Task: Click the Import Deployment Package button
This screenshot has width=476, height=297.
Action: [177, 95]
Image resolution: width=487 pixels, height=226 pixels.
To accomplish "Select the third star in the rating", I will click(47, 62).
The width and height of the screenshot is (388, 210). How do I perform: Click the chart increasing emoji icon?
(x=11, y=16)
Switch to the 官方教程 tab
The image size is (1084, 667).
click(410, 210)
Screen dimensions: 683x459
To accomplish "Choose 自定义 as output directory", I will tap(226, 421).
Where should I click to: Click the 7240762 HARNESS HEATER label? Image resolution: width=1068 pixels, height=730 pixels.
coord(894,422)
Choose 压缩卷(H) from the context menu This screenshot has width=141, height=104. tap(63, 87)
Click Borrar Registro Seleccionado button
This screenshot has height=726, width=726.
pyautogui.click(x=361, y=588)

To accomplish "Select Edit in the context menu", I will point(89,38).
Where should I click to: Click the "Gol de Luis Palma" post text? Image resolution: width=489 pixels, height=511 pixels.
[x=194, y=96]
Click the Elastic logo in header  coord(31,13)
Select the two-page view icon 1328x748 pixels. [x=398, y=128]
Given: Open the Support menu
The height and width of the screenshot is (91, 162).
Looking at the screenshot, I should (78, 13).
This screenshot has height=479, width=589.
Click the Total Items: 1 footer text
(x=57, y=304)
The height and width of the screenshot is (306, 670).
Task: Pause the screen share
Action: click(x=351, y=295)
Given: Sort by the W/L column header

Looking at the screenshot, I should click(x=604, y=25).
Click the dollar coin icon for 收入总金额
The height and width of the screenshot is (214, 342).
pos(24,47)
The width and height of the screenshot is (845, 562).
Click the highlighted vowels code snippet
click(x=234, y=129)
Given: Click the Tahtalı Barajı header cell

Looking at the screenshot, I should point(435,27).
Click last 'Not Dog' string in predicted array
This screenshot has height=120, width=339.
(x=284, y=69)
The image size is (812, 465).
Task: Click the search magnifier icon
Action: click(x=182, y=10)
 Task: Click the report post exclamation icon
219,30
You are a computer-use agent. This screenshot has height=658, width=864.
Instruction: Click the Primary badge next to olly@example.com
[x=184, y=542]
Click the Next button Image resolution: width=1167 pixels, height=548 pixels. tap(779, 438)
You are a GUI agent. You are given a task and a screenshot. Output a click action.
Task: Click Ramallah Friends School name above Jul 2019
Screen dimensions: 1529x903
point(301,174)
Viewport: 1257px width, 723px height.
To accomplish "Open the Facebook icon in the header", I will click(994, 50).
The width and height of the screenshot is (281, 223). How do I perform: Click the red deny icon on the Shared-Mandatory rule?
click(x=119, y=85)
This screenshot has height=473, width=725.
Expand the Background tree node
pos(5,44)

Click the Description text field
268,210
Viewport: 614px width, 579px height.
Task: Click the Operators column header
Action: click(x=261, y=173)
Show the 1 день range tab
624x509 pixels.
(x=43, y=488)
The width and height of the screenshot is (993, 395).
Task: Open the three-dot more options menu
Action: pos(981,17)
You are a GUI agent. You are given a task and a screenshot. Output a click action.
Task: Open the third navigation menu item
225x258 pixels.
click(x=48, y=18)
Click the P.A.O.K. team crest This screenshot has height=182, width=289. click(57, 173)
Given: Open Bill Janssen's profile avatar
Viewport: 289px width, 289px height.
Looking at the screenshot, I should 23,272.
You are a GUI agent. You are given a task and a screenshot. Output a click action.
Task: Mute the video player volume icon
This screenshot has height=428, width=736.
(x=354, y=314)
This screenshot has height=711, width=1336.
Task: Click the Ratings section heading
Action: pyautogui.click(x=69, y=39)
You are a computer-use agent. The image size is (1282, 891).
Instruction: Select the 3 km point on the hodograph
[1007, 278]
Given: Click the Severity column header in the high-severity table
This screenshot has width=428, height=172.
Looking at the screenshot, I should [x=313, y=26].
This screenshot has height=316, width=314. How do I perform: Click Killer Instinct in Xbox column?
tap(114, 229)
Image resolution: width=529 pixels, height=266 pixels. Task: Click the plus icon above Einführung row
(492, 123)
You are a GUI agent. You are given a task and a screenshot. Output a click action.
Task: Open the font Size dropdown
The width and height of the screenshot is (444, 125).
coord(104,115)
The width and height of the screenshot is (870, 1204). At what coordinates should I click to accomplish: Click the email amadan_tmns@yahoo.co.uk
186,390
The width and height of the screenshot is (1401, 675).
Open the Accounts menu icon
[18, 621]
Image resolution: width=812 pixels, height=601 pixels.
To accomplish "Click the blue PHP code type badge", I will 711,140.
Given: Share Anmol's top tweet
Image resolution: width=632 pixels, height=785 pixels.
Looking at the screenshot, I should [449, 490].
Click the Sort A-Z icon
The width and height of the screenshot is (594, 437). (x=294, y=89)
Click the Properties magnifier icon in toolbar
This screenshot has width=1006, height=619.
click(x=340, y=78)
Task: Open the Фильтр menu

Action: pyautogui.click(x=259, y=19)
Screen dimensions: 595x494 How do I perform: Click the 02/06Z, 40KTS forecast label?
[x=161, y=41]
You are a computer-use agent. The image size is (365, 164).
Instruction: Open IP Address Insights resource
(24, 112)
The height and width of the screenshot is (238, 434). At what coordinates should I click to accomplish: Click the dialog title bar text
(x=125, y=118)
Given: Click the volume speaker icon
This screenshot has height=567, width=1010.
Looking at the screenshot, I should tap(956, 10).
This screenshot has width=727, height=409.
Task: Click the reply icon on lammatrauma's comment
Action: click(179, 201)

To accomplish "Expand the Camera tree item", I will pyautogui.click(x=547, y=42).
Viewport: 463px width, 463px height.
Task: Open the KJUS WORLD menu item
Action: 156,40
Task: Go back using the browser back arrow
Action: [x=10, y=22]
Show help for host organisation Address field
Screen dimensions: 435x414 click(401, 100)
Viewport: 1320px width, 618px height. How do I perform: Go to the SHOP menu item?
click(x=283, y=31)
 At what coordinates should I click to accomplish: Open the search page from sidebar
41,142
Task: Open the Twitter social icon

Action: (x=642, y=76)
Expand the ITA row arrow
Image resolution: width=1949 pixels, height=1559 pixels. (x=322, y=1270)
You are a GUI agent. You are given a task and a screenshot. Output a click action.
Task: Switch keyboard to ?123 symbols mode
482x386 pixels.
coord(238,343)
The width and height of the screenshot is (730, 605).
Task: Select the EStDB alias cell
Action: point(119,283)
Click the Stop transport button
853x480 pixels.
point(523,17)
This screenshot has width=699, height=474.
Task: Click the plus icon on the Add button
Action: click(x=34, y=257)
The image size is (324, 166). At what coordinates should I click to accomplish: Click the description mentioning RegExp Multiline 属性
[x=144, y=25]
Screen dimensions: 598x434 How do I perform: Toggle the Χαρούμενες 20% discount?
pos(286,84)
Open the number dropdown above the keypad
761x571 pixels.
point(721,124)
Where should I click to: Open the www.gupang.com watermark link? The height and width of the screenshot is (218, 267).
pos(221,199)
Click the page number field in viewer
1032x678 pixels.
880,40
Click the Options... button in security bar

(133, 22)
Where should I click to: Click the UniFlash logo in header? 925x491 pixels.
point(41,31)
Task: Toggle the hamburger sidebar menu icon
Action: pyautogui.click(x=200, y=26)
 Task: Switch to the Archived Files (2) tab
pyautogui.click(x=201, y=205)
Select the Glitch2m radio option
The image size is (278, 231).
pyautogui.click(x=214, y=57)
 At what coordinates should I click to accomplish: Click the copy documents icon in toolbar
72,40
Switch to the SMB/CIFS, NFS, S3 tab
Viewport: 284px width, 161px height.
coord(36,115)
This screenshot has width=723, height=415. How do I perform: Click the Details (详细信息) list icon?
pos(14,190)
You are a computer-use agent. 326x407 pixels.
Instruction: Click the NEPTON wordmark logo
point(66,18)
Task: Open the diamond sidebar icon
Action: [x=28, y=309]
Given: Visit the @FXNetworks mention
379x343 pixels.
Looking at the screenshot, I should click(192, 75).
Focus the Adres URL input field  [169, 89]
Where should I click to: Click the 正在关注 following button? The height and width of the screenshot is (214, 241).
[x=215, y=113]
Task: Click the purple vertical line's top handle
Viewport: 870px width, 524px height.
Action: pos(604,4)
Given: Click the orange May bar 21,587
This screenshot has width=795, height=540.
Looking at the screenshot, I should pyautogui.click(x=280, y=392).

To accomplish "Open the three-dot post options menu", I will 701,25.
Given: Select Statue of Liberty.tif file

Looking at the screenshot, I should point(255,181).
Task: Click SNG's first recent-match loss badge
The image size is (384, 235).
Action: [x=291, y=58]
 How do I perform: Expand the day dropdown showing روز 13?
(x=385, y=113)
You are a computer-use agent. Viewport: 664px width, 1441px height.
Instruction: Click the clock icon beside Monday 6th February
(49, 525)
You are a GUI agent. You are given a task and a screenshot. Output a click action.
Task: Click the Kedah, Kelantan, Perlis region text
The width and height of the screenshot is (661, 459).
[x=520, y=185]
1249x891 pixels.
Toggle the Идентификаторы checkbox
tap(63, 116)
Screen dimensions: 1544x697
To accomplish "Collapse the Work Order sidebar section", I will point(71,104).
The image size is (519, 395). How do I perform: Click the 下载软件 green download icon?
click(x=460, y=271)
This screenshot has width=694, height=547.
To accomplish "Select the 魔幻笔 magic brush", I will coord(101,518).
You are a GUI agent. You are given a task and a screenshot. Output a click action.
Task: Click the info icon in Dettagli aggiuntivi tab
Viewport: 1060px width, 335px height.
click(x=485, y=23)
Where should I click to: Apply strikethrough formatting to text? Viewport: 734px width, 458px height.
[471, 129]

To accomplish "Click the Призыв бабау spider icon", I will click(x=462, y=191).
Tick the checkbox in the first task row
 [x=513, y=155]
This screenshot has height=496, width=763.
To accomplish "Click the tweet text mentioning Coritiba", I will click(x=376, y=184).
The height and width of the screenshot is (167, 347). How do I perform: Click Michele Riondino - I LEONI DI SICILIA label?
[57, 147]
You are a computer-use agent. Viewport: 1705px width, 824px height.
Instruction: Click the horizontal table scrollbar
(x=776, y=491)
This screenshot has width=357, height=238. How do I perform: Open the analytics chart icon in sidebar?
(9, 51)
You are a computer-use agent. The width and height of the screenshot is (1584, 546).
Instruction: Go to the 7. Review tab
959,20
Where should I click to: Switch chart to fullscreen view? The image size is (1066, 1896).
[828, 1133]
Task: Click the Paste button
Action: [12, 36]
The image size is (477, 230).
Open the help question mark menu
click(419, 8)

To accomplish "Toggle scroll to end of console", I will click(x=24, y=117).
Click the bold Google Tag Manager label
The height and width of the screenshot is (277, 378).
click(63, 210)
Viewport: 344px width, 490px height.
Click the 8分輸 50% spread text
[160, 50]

Work item: Starting at the first line of the records, print each line exactly, stopping after the line that contains "Click the Elastic".

Answer for this exercise:
Task: Click the Import Deployment Package button
This screenshot has width=476, height=297.
Action: [177, 95]
Image resolution: width=487 pixels, height=226 pixels.
To accomplish "Select the third star in the rating", I will click(47, 62).
The width and height of the screenshot is (388, 210). How do I perform: Click the chart increasing emoji icon?
(x=11, y=16)
Switch to the 官方教程 tab
The image size is (1084, 667).
click(410, 210)
Screen dimensions: 683x459
To accomplish "Choose 自定义 as output directory", I will tap(226, 421).
Where should I click to: Click the 7240762 HARNESS HEATER label? Image resolution: width=1068 pixels, height=730 pixels.
coord(894,422)
Choose 压缩卷(H) from the context menu This screenshot has width=141, height=104. tap(63, 87)
Click Borrar Registro Seleccionado button
This screenshot has height=726, width=726.
pyautogui.click(x=361, y=588)

To accomplish "Select Edit in the context menu", I will point(89,38).
Where should I click to: Click the "Gol de Luis Palma" post text? Image resolution: width=489 pixels, height=511 pixels.
[x=194, y=96]
Click the Elastic logo in header  coord(31,13)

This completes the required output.